Create lag / lead time series with by groups in Julia? - group-by

I am wondering if there is an easy way to create a lag (or lead) of a time series variable in Julia according to a by group or condition? For example: I have a dataset of the following form
julia> df1 = DataFrame(var1=["a","a","a","a","b","b","b","b"],
var2=[0,1,2,3,0,1,2,3])
8×2 DataFrame
│ Row │ var1 │ var2 │
│ │ String │ Int64 │
├─────┼────────┼───────┤
│ 1 │ a │ 0 │
│ 2 │ a │ 1 │
│ 3 │ a │ 2 │
│ 4 │ a │ 3 │
│ 5 │ b │ 0 │
│ 6 │ b │ 1 │
│ 7 │ b │ 2 │
│ 8 │ b │ 3 │
And I want to create a variable lag2 that contains the values in var2 lagged by 2. However, this should be done grouped by var1 so that the first two observations in the 'b' group do not get the last two values of the 'a' group. Rather they should be set to missing or zero or some default value.
I have tried the following code which produces the following error.
julia> df2 = df1 |> #groupby(_.var1) |> #mutate(lag2 = lag(_.var2,2)) |> DataFrame
ERROR: MethodError: no method matching merge(::Grouping{String,NamedTuple{(:var1, :var2),Tuple{String,Int64}}}, ::NamedTuple{(:lag2,),Tuple{ShiftedArray{Int64,Missing,1,QueryOperators.GroupColumnArrayView{Int64,Grouping{String,NamedTuple{(:var1, :var2),Tuple{String,Int64}}},:var2}}}})
Closest candidates are:
merge(::NamedTuple{,T} where T<:Tuple, ::NamedTuple) at namedtuple.jl:245
merge(::NamedTuple{an,T} where T<:Tuple, ::NamedTuple{bn,T} where T<:Tuple) where {an, bn} at namedtuple.jl:233
merge(::NamedTuple, ::NamedTuple, ::NamedTuple...) at namedtuple.jl:249
...
Stacktrace:
[1] (::var"#437#442")(::Grouping{String,NamedTuple{(:var1, :var2),Tuple{String,Int64}}}) at /Users/kayvon/.julia/packages/Query/AwBtd/src/query_translation.jl:58
[2] iterate at /Users/kayvon/.julia/packages/QueryOperators/g4G21/src/enumerable/enumerable_map.jl:25 [inlined]

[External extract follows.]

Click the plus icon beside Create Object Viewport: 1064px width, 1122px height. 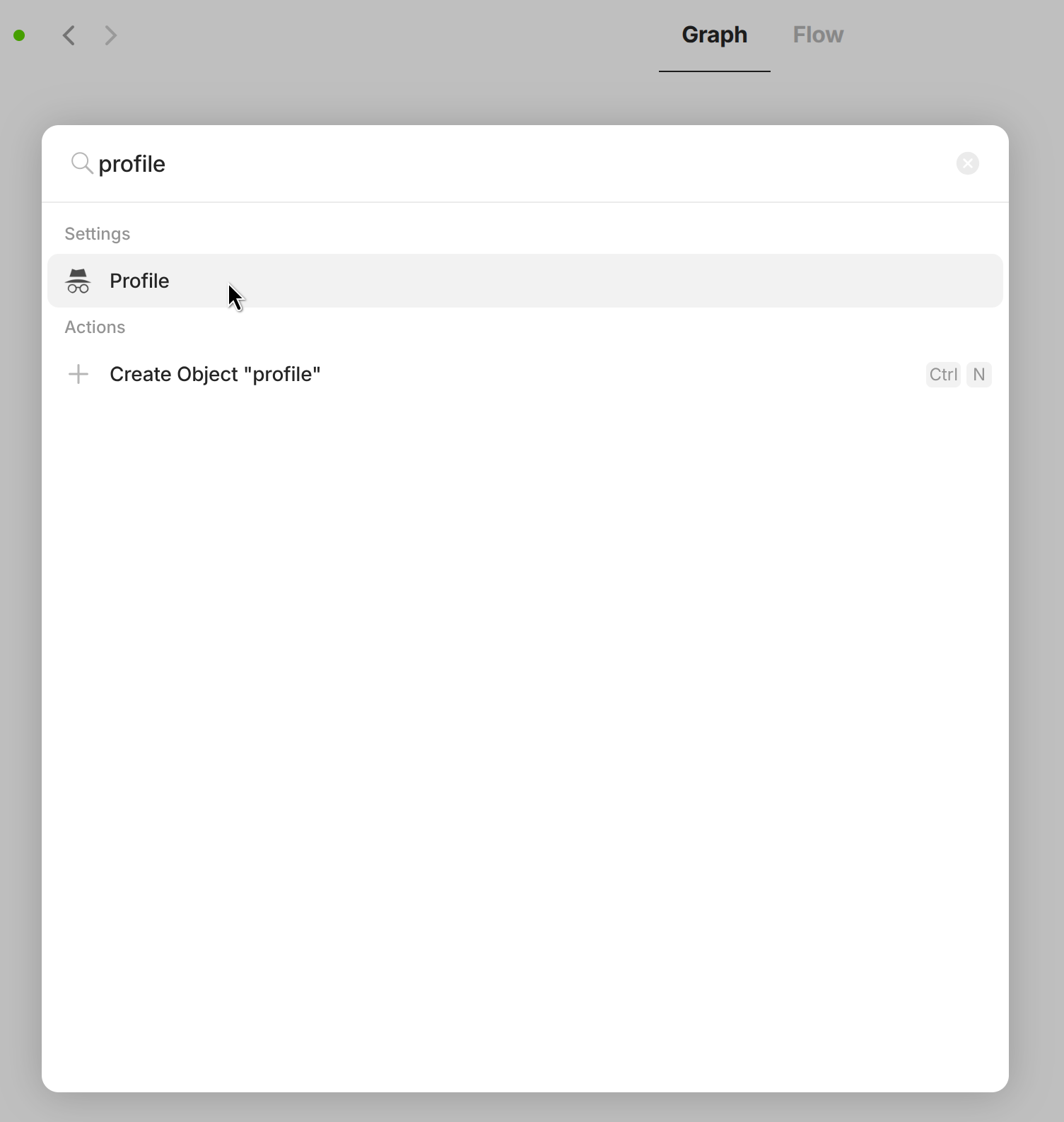click(x=78, y=374)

[3] iterate at /Users/kayvon/.julia/packages/Tables/TjjiP/src/tofromdatavalues.jl:45 [inlined]
[4] buildcolumns at /Users/kayvon/.julia/packages/Tables/TjjiP/src/fallbacks.jl:185 [inlined]
[5] columns at /Users/kayvon/.julia/packages/Tables/TjjiP/src/fallbacks.jl:237 [inlined]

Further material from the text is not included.